Cependant, Tony Gilroy ne parvient pas tout à fait à égaler cette caméra un peu parkinsonienne de Greengrass. Le réalisateur avait dépoussiéré le genre en 2002 en injectant dans sa mise en scène un « effet réalité » novateur dont Martin Campbell s’inspirera quelques années plus tard pour Casino Royale. Mais l’image parfois paresseuse (c’est relatif) de Gilroy reste compensée par le jeu très nerveux d’un Jeremy Renner tout à fait convaincant. Le duo qu’il forme avec l’actrice Rachel Weisz gagne en glamour, ce qui n’est pas franchement déplaisant, puisque l’austérité de leurs prédécesseurs rendait Madame Bourne particulièrement fade et du coup assez peu attachante.

Certaines scènes, d’une très grande maîtrise, sont extrêmement marquantes, comme celle du massacre dans un laboratoire biologique ultra sécurisé, ou celle d’un jeu de cache-cache entre un drone et l’agent Aaron Cross, la séquence pouvant se concevoir comme un recyclage enneigé de la plus célèbre séquence du film d’Hitchcock La Mort Aux Trousses.

Seulement voilà, quand il s’agit d’originalité, le film est aussi inspiré qu’un remake hollywoodien des fleurons de la comédie française, se situant alors tragiquement entre la version US de LOL (Lisa Azuelos) et The Dinner (Jay Roach) – et encore,  je pèse mes titres. On nous ressasse une nouvelle fois la théorie du complot impliquant un Etat omnipotent face à un agent dont les qualités exceptionnelles lui permettront d’échapper à ses poursuivants. Tout cela, bien sûr, à l’issue de nombreuses courses-poursuites (on pourrait parler de running gag, sans mauvais jeu de mots), dont la plus exotique se déroule sur les toits de Manille. Il fallait bien innover, quoi. Heureusement qu’une jeune femme un peu fragile, embarquée malgré elle dans l’aventure, met de côté son impotence pour aider notre héros. Figurez-vous qu’ils tomberont même amoureux.

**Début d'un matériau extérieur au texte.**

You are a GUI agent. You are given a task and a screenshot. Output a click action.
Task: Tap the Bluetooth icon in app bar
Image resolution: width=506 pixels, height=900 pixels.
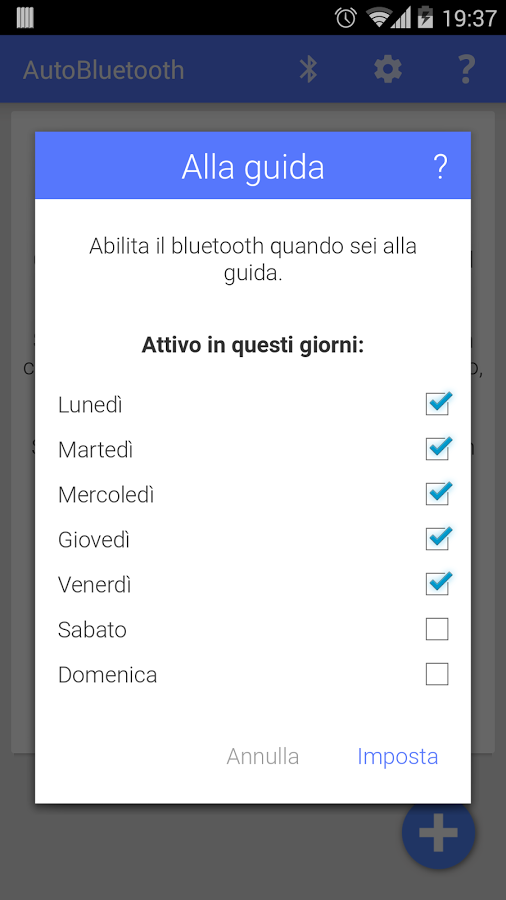[309, 70]
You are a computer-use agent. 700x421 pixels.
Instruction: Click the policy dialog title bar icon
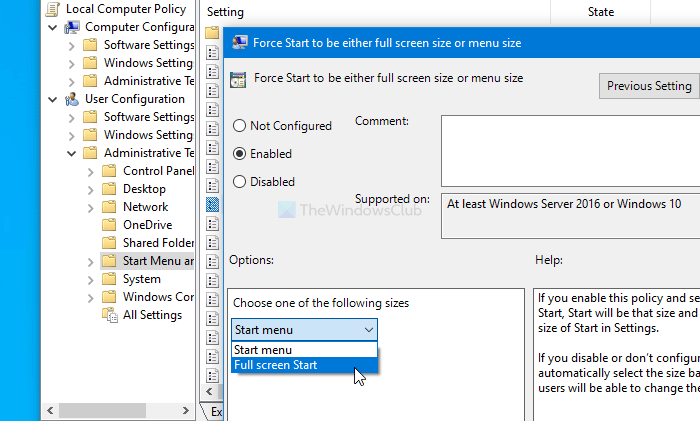click(x=240, y=43)
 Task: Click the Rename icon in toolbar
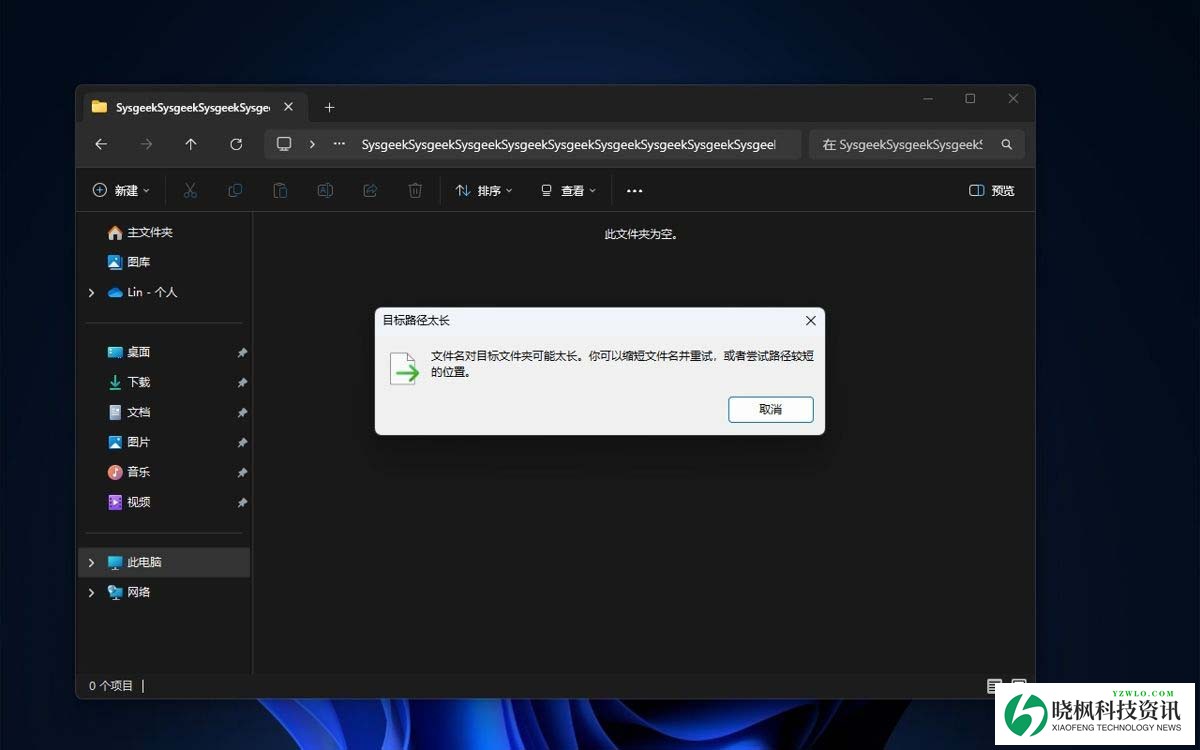(325, 190)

Mais le film pèche également par son incohérence. On peine à comprendre ce qui le rattache véritablement à la saga, bien que les scénaristes fassent tout leur possible pour justifier l’intrigue. Un peu à la manière d’un mauvais élève qui écoule dans sa copie toutes ses connaissances (et essaie de revenir le plus possible à la question posée),  le nom de Bourne est mentionné à intervalles réguliers pour nous signaler que non, nous ne nous sommes pas trompés de salle. La maladresse de la démarche a tendance à vite agacer. 

Vous l’aurez compris, ce film, on l’a déjà vu au moins trois fois. Et si l’affiche précise « il n’y avait pas qu’un seul agent », on ne peut s’empêcher de penser « il n’y avait pas assez d’argent ». Or ce qui est vrai pour le scenario l’est tout autant pour le film : le gigantisme de la conspiration lui fait perdre toute crédibilité.